The prime minister has been criticised for the action he has taken on imposing quarantine rules for travellers returning from Spain . But restricting movement is still seen as the most effective way of preventing the virus from spreading.
Dr Michael Head, senior research fellow in global health at the University of Southampton, said: "It is a little early to say definitively whether some European countries, such as Spain or Germany , are experiencing the start of a second wave, or simply seeing spikes in their caseloads.
"The long-term decline to zero cases of COVID-19 will always see bumps in their graphs within the downward trend. It is up to all of these countries to ensure that these are only 'spikes' and not a 'second wave'.
"Therefore, we simply have to implement a proactive approach that will rapidly squash any emerging outbreaks. This includes the need for rapid case detection, effective contact tracing, immediate sharing of data across public health authorities, and will sometimes require local lockdowns or quarantine measures."
What should we be looking out for?
We should not be looking for something new or different.
The view is that we have to accept that our lives have changed and, until a vaccine is found, we must learn to live with the virus and be as ready as we can be for more serious, larger outbreaks - especially as winter approaches.
Professor Jose Vazquez-Boland is the chair of infectious diseases at the University of Edinburgh. He said: "What we are facing is a comeback of community transmission after removing the lockdown measures.
"We have to be clear that the efficacy of lockdowns is only temporary. There will be a resurgence of new cases every time social restriction measures are lifted as long as the virus remains in circulation.
"What is important to consider is that we will most likely have to deal with new peaks of incidence unless SARS-Cov-2 is eradicated.
"These peaks may become shallower if previously exposed people become immune, but whether this happens is unclear at this point.
"Until a sufficiently efficacious vaccine becomes available, the only way we have to achieve COVID-19 eradication is through the mass, systematic, regular screening of the population."
So what next?
The arrival of summer, coupled with the easing of restrictions, makes it feel like the end of the first cycle.
And now, just as we begin to enjoy our new freedoms, rising infection rates will make people nervous about a return to where we were a few months ago.
But that is not what is happening. It is not a steep incline upwards towards a peak, followed by a sharp drop.
Instead the line is more likely to be a series of waves and just how big they are will depend on how much we stick to the rules around things like social distancing and the success of testing regimes.

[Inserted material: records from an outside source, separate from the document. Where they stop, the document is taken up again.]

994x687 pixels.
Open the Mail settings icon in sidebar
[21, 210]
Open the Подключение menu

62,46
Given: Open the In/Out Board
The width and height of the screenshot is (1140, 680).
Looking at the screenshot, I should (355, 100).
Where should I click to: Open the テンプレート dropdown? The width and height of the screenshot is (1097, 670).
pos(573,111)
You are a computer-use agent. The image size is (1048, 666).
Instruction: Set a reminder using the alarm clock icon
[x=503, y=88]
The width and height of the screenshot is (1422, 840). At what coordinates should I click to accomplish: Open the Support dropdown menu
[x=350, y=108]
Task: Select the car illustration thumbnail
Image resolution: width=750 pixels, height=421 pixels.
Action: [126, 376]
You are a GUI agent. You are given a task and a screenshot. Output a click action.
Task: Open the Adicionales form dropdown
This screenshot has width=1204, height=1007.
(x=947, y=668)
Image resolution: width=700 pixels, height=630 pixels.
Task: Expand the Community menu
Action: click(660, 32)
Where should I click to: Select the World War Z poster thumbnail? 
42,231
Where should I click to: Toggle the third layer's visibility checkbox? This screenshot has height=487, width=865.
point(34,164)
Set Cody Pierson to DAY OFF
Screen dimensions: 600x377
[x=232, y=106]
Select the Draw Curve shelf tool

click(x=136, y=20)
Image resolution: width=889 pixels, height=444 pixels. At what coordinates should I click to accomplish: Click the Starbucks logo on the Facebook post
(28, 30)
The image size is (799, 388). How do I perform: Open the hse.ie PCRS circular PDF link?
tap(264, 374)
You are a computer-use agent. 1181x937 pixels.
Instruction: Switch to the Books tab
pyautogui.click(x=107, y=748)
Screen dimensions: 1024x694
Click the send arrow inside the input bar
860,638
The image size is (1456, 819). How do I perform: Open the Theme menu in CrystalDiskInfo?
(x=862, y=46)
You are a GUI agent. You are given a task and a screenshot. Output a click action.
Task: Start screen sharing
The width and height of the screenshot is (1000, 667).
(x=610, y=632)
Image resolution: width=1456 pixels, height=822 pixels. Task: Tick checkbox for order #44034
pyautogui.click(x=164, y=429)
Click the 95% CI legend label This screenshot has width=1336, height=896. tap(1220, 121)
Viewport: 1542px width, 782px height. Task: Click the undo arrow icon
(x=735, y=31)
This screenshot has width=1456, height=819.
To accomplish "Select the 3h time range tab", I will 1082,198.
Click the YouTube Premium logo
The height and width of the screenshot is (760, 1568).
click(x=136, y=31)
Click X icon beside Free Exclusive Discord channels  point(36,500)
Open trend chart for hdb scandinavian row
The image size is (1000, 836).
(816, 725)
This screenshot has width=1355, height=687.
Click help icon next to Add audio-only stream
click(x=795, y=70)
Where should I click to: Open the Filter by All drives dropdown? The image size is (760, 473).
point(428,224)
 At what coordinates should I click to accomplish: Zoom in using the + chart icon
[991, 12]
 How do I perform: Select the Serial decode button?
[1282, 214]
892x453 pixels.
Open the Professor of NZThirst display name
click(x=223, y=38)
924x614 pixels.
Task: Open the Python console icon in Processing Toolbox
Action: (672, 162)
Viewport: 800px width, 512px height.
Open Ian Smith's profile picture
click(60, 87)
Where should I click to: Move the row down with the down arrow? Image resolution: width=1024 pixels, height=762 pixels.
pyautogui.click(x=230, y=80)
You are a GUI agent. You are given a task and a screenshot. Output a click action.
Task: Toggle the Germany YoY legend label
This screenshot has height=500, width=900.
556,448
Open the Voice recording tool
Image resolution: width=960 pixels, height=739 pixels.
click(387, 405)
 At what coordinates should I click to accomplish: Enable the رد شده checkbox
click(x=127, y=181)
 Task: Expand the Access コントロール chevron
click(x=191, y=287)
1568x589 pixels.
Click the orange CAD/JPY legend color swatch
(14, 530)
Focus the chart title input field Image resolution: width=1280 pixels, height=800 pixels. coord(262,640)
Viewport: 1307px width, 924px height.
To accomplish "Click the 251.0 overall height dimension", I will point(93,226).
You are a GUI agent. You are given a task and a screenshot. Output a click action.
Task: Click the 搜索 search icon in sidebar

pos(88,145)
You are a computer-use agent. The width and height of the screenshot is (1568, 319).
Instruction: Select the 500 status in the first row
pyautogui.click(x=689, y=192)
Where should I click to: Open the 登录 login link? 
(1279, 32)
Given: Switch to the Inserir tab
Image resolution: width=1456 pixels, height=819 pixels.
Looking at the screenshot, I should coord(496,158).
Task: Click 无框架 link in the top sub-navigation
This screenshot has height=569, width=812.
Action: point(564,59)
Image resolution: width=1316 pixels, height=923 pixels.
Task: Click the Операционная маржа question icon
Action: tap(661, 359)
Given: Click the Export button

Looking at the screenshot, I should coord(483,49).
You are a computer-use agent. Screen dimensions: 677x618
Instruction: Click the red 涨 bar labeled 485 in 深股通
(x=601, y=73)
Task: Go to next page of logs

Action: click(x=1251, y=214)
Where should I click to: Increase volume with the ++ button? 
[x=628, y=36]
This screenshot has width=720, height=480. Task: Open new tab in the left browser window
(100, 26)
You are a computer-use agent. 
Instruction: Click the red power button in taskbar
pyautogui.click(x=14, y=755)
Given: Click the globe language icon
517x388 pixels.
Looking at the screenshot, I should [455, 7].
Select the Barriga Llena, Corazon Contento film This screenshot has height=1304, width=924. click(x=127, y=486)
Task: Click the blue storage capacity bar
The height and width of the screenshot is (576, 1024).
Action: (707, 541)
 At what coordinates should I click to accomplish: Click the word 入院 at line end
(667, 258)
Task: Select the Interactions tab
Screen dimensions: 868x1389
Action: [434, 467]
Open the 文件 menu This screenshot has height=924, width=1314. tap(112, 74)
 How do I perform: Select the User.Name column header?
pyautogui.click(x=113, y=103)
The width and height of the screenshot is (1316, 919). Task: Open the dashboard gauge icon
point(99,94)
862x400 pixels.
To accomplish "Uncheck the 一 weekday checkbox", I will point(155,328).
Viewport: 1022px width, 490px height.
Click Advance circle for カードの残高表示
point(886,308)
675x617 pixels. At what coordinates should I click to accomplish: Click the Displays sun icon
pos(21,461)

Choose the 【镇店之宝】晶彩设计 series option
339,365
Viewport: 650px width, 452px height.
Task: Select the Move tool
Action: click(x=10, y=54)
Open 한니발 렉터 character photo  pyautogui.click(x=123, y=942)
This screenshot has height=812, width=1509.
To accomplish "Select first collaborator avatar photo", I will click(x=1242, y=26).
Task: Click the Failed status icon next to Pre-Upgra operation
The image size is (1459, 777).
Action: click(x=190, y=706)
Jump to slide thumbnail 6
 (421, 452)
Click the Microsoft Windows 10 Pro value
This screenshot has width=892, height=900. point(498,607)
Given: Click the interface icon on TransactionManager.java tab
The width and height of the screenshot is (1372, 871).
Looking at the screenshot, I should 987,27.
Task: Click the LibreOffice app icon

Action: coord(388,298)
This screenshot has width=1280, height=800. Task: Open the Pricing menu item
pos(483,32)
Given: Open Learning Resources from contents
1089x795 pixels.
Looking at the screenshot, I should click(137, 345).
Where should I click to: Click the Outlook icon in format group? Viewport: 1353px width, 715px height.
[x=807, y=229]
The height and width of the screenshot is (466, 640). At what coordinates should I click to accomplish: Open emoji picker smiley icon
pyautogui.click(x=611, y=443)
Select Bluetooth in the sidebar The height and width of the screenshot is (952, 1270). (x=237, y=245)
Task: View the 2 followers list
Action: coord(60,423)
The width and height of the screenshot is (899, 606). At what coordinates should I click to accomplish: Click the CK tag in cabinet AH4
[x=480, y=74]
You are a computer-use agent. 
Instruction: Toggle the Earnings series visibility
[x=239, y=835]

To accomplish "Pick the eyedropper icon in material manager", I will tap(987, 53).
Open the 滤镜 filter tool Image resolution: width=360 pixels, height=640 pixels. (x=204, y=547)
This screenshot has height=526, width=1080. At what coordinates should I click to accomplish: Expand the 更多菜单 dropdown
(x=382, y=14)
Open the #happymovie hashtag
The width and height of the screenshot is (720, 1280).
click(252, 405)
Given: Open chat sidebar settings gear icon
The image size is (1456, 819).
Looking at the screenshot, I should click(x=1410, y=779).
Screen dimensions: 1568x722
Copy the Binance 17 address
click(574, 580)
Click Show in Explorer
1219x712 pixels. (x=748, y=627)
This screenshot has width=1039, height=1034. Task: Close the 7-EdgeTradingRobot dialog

Dr Gail Carson - head of the International Severe Acute Respiratory and Emerging Infection Consortium and a consultant in infectious diseases at the University of Oxford - said: "We knew that SARS-Cov-2 had not been eliminated and that we were to learn to live with it using a package of measures including social distancing, contact tracing, hand hygiene and cloth mask wearing, possibly even localised versions of lockdown.
"The mention of 'waves' usually refers to influenza epidemics and a seasonality when it peaks in the cooler, winter months.
"This is not flu, it is SARS-Cov-2, and we are still learning about how best to manage it. However, we are seeing that some measures work, but the situation appears fragile and therefore we must maintain vigilance.
"A few months ago I mentioned, as did others, the need to scale up our preparedness for a resurgence, further peaks, upticks or waves. This is a unique situation as we find ourselves recovering, responding and preparing all at the same time."